Saturday, March 28, 2015

The Winner


The Winner – by David Baldacci
Baldacci is fast becoming an author that, for my tastes, I can describe as “hit or miss”. I really want to enjoy his books. Every time I pick one up, I feel like a parent cheering for someone else’s kid in addition to my own child.  I know that this other child can play well, but I also know they can really stink as well.  This book, for me, falls somewhere in the middle.  It actually had the potential to be great, but there were several things about this story that really sapped a lot of the joy I had when reading a book.
LuAnn Tyler is a poor nineteen year old who has known nothing but poverty and suffering her whole life.  She has a young baby, but really doesn’t want to marry the baby’s father that she lives with in a rusty, beat up trailer.  He’s about as low as you can go in every aspect of life.  Although LuAnn makes many of the same mistakes that young, impoverished kids make, she seems to have a better than average head on her shoulders. At times I thought Baldacci made her act too smart for someone who is supposed to be so stupid.  Or maybe it was too stupid for someone so smart?  Also, she happens to be physically “beautiful”, and the author never forgets to let us know this throughout the pages.  Over and over again.  And again.  And again.
One day, LuAnn is approached by a very strange human being named “Jackson”.  He has an offer for her.  All she has to do is buy a lottery ticket.  He guarantees that whatever ticket she buys, will be the winning ticket.  She can then leave her miserable life behind and take her daughter with her to live the glamorous life of luxury.  Of course, everything comes with a price. Those that follow the lottery winners in real life know that in many instances, life actually becomes much worse for the winner.  In LuAnn’s case, she has to abide by a set of weird rules given to her by Jackson if she elects to go through with the process.  Example: She has to leave the country, and never return.  Not a really big a deal when you have gobs of money and not much of a life to begin with, but still, in a weird way she ends up selling her soul.
The good thing about this book is that Baldacci keeps the whole “lottery” process real.  This isn’t some spooky, supernatural “make a deal with the devil” story that you might find in a Stephen King book.

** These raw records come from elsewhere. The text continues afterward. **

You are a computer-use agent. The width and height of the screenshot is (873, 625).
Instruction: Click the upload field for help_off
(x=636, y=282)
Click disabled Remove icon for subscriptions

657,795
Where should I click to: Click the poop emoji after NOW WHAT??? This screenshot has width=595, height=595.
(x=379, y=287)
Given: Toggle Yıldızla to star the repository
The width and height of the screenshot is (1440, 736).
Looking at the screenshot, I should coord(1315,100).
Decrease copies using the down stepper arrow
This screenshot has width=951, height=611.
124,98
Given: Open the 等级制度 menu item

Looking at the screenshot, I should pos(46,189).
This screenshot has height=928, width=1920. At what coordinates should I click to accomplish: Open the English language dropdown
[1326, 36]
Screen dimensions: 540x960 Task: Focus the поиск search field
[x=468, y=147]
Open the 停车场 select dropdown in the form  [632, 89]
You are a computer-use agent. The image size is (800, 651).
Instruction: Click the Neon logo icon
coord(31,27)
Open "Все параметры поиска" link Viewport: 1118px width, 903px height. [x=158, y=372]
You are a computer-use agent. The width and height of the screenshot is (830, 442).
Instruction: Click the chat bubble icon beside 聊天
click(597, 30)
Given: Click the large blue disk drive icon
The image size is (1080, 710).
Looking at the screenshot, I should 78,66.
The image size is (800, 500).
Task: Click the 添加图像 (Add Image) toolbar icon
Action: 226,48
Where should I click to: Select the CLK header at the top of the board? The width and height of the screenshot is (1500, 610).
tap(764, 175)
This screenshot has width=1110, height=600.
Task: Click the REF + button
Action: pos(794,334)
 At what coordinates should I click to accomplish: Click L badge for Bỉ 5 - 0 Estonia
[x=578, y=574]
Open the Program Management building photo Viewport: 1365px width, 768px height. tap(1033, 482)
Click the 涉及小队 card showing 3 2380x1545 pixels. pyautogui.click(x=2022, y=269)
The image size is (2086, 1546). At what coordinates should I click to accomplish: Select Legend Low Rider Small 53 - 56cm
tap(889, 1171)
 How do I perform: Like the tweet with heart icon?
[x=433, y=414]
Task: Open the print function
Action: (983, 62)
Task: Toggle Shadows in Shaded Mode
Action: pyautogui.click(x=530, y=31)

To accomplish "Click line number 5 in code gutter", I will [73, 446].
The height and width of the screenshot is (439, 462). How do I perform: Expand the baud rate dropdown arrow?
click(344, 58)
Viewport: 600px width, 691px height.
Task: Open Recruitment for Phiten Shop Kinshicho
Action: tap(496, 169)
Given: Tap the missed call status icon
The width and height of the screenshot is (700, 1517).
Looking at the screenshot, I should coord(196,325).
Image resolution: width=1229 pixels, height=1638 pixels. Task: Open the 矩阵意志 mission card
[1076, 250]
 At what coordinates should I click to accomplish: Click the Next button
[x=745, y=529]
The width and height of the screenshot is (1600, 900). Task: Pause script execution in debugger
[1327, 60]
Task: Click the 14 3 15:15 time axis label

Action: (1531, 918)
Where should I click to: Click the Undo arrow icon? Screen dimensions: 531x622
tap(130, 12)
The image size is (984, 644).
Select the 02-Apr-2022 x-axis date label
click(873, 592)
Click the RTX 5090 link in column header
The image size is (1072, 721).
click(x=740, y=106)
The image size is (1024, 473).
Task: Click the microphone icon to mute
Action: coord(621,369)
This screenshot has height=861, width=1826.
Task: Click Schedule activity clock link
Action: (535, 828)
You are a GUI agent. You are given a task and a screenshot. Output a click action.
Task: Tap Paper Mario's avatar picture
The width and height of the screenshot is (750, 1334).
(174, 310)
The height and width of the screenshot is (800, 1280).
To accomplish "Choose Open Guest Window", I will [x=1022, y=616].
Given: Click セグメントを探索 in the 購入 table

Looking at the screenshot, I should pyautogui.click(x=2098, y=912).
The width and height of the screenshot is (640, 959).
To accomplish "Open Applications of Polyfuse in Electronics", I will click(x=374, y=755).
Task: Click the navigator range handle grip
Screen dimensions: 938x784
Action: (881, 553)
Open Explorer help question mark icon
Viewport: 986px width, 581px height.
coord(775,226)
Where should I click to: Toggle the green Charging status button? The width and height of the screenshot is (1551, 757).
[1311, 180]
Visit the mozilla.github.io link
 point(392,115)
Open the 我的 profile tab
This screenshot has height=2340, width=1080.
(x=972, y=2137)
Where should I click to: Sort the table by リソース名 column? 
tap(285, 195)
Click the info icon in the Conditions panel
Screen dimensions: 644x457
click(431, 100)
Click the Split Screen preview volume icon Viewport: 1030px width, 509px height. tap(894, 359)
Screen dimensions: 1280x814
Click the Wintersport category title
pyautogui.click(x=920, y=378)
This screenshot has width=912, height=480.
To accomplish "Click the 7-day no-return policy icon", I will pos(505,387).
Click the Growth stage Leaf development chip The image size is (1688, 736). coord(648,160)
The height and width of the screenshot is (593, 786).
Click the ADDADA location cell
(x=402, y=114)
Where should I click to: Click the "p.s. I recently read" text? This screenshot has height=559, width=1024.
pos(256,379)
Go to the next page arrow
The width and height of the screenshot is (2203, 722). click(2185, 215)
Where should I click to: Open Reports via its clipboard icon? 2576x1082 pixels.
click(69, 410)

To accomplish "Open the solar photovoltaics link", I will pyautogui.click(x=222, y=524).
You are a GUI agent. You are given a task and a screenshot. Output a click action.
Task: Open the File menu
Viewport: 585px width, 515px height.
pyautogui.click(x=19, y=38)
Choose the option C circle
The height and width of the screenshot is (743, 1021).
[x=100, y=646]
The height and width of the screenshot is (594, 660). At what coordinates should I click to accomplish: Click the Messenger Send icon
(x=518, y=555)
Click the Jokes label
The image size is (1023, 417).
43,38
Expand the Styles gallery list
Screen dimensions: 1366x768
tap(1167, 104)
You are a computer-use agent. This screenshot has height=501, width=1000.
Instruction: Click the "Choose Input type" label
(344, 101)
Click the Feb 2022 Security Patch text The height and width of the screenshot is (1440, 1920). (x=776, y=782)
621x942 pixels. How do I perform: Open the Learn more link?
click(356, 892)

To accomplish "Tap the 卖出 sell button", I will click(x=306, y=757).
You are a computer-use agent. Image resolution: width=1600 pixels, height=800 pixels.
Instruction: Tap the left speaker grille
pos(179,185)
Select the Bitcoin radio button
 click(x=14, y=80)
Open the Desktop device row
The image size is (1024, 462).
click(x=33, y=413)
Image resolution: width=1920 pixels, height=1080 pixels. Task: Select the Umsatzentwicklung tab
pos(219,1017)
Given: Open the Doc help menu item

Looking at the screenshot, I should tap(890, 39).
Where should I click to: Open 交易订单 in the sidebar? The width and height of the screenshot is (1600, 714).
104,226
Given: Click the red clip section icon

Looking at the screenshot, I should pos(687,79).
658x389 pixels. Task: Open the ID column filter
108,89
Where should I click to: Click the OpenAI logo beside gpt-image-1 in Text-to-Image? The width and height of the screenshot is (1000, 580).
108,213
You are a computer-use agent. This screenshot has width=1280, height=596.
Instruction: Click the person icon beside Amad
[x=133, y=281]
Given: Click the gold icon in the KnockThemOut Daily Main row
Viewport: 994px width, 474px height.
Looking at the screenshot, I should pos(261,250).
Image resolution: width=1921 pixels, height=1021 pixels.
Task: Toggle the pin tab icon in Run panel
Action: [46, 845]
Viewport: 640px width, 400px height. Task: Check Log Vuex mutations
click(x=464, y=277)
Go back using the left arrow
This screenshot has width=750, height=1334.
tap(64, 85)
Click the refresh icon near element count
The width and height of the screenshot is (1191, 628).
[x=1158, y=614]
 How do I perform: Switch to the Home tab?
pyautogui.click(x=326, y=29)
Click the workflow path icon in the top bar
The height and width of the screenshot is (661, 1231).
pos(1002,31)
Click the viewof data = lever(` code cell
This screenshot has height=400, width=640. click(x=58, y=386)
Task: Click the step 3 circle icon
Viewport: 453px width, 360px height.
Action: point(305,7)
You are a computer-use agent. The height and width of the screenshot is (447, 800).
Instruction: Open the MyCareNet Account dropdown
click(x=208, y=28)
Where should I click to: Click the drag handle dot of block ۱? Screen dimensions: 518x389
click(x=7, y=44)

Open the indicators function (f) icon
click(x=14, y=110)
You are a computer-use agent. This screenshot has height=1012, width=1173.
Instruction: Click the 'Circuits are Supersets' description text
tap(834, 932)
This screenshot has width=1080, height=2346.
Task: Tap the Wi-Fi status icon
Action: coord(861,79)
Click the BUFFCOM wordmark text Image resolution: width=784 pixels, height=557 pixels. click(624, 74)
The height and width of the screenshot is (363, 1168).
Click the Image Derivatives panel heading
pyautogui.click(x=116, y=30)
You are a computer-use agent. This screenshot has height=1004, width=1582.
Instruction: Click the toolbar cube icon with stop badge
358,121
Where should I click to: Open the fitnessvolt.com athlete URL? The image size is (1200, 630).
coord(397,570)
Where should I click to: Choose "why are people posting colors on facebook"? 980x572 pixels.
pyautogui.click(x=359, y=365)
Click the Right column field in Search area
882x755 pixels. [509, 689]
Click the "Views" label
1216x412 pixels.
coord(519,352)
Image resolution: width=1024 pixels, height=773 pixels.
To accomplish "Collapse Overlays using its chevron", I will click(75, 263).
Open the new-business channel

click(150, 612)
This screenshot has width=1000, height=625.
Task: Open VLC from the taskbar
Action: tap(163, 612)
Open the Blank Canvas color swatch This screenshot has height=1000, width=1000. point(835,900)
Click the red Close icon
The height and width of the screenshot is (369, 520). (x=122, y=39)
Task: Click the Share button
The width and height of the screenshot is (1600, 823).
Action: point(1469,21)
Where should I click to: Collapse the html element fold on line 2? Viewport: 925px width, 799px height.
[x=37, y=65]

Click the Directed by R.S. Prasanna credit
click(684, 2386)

No, it seems that it’s quite feasible to rig the lottery, and we see how it’s done.  Regardless of whether or not such an idea can happen in real life, Baldacci makes it believable, and that’s the author’s job.
So then we come to the parts about this book that fail.  To put it quite simply, our bad guy just reeks of unbelievability.  Now, let me digress and say that I’ve found instances in Baldacci’s books where the author seems to get lazy and uncreative when he’s looking for a way to move his plot forward.  Example: If two characters are trapped within the confinement of a fifteen foot wall outdoors, it’s particularly distressing to then read that one of these characters “discovers” a ladder partially buried beneath the dirt.  What luck!!  Baldacci uses a similar method with his Jackson character in this book.
You see, apparently, Jackson is a “master of disguises”.   Every time we turn around, we meet a new character in this book that somehow crosses paths with LuAnn and company.  We then find out that (-GASP-) it was actually Jackson in another disguise!  You have to be pretty good at disguises when you can fool your own sibling.  I imagine that maybe such things are possible, but when I read stories in real life about actors spending eight hours in a makeup chair to don such a getup (and you can always tell who the actor is anyway, no matter how made up they look), it seems a bit silly when, in this story, Jackson is applying such a trick in the back of a limousine on a fifteen minute ride to the airport.  It just seemed a lazy way to move the story forward.  It was a big letdown.  There were many times when I wanted to throw the book across the room whenever Jackson would “appear” again in a disguise.  The only thing that prevented me from doing such a thing is that I read this on a $199 kindle.  Oh, but how I was tempted.

Had this major flaw been done away with, or modified significantly, I think this would have been a great book. Because of this factor, though, it caused me to have a bit of an unsatisfied feeling. This could have been much better.